======== DATASET RECORDS
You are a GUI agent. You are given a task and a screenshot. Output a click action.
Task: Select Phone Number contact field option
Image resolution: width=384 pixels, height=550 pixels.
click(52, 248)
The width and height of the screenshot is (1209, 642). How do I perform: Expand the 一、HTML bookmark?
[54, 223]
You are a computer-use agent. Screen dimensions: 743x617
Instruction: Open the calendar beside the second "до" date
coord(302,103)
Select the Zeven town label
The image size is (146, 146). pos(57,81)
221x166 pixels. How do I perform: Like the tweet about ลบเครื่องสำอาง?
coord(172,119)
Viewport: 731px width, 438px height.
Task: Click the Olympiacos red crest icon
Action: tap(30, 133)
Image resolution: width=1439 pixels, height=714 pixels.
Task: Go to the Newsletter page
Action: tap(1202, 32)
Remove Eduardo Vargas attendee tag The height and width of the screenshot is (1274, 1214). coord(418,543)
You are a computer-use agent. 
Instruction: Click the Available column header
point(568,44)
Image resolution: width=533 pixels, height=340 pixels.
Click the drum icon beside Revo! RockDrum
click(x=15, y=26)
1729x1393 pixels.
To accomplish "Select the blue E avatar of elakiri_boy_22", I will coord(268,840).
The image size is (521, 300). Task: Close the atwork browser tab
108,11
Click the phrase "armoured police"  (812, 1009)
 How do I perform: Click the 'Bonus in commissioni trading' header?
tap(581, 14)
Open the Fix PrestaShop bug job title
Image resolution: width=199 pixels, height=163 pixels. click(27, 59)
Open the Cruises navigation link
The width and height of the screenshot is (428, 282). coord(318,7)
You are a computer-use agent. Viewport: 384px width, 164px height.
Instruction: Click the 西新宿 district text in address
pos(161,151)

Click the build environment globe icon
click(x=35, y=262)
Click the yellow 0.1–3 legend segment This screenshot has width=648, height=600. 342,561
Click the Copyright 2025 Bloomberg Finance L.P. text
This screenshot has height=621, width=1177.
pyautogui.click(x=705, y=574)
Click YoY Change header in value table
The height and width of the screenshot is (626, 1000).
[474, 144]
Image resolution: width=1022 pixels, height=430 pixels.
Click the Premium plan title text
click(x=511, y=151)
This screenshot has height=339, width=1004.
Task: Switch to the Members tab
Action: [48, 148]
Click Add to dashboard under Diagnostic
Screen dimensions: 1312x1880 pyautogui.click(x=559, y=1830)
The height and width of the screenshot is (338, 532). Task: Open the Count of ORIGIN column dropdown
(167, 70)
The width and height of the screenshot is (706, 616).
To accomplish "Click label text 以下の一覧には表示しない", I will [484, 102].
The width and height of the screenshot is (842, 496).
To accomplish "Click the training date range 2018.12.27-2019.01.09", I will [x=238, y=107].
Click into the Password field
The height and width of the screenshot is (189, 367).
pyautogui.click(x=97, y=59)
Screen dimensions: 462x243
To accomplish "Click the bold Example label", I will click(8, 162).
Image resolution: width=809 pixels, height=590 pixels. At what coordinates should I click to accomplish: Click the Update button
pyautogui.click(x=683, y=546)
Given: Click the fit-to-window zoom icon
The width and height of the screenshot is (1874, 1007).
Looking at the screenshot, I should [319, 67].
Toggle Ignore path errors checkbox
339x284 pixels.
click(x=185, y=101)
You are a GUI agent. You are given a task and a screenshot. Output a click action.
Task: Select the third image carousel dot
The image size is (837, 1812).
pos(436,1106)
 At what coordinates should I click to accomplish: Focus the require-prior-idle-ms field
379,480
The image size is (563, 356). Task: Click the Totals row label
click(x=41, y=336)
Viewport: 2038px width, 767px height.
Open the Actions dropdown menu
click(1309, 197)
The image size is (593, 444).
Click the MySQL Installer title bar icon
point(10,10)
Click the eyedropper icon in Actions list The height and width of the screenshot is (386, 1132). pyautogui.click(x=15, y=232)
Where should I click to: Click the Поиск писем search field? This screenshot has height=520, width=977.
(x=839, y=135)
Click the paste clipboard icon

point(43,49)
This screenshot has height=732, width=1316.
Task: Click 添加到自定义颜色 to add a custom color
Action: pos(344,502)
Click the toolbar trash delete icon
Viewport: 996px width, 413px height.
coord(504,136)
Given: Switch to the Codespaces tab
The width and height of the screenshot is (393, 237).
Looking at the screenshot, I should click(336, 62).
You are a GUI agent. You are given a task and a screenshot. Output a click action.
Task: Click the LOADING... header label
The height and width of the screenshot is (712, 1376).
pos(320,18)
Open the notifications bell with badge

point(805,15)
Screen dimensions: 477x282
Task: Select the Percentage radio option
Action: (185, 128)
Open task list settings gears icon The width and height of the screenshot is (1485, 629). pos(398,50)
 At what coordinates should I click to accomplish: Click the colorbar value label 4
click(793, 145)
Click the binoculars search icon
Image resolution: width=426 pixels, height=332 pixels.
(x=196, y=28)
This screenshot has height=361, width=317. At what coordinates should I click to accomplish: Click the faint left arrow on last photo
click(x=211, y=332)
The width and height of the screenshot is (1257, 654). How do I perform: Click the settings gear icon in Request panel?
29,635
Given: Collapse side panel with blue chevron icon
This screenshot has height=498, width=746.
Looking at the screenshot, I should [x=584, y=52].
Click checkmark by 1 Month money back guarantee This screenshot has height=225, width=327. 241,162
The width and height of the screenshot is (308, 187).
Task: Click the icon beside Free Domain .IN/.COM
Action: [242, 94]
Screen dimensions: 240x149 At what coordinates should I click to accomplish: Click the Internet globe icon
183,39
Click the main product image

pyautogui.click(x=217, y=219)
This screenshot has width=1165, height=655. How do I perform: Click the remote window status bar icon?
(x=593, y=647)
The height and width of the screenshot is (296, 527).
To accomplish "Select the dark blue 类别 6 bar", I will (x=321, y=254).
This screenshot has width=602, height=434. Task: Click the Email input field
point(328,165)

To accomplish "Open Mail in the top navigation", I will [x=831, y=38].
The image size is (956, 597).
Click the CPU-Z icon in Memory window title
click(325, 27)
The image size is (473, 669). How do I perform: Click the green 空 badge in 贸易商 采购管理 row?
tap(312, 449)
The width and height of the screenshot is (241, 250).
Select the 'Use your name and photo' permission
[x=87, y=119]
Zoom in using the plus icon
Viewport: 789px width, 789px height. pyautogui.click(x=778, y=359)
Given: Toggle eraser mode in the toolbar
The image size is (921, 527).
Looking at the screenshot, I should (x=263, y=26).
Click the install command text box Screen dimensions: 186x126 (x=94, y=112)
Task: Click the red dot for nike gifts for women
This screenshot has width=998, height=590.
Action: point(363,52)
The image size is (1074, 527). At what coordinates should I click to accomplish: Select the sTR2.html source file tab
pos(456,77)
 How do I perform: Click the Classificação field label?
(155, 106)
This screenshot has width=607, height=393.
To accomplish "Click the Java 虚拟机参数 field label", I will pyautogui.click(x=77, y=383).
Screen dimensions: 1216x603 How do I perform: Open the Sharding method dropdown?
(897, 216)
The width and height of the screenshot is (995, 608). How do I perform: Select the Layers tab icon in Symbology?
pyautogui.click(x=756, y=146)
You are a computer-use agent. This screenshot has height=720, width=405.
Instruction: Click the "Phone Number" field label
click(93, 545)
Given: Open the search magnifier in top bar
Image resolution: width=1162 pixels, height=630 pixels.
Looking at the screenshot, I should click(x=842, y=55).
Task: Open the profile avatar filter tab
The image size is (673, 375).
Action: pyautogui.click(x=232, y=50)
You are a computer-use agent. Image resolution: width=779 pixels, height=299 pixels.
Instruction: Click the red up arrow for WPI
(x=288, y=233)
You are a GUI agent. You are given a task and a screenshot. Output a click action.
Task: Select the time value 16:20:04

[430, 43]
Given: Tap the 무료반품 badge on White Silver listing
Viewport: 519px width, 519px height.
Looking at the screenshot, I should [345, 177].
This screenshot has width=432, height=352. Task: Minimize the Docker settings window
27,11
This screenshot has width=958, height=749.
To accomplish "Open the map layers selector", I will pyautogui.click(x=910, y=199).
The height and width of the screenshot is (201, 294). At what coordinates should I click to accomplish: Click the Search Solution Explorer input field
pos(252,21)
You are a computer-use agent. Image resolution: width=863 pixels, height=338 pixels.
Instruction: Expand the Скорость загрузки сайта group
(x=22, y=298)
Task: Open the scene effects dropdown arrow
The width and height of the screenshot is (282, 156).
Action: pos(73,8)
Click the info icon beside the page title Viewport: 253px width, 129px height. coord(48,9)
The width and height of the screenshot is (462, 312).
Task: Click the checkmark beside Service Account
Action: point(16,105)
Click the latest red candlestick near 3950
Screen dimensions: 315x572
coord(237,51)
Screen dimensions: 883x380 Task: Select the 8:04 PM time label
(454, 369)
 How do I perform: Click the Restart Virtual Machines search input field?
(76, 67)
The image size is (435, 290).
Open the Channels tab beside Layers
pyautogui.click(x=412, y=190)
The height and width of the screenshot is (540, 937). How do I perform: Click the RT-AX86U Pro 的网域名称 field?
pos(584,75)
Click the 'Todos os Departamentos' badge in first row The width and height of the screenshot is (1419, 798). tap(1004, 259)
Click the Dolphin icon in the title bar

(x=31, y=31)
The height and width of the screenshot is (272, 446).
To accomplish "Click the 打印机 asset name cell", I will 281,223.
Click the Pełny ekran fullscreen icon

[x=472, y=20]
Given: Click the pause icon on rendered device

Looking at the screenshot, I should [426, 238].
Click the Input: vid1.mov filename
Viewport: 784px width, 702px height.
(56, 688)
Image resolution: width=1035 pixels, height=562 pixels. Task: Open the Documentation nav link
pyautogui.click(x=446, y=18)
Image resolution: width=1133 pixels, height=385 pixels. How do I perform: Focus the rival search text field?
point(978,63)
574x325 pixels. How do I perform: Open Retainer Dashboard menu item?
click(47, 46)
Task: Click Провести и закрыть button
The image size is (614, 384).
================
◆ **WORK INSTRUCTION**
In the listing above, find the line containing "You are a computer-use agent. Image resolution: width=779" and the line containing "You are a computer-use agent. Image resolution: width=863", then retype both and every line between them exactly, with nothing else.

◆ **OUTPUT FOR THIS TASK**
You are a computer-use agent. Image resolution: width=779 pixels, height=299 pixels.
Instruction: Click the red up arrow for WPI
(x=288, y=233)
You are a GUI agent. You are given a task and a screenshot. Output a click action.
Task: Select the time value 16:20:04

[430, 43]
Given: Tap the 무료반품 badge on White Silver listing
Viewport: 519px width, 519px height.
Looking at the screenshot, I should [345, 177].
This screenshot has width=432, height=352. Task: Minimize the Docker settings window
27,11
This screenshot has width=958, height=749.
To accomplish "Open the map layers selector", I will pyautogui.click(x=910, y=199).
The height and width of the screenshot is (201, 294). At what coordinates should I click to accomplish: Click the Search Solution Explorer input field
pos(252,21)
You are a computer-use agent. Image resolution: width=863 pixels, height=338 pixels.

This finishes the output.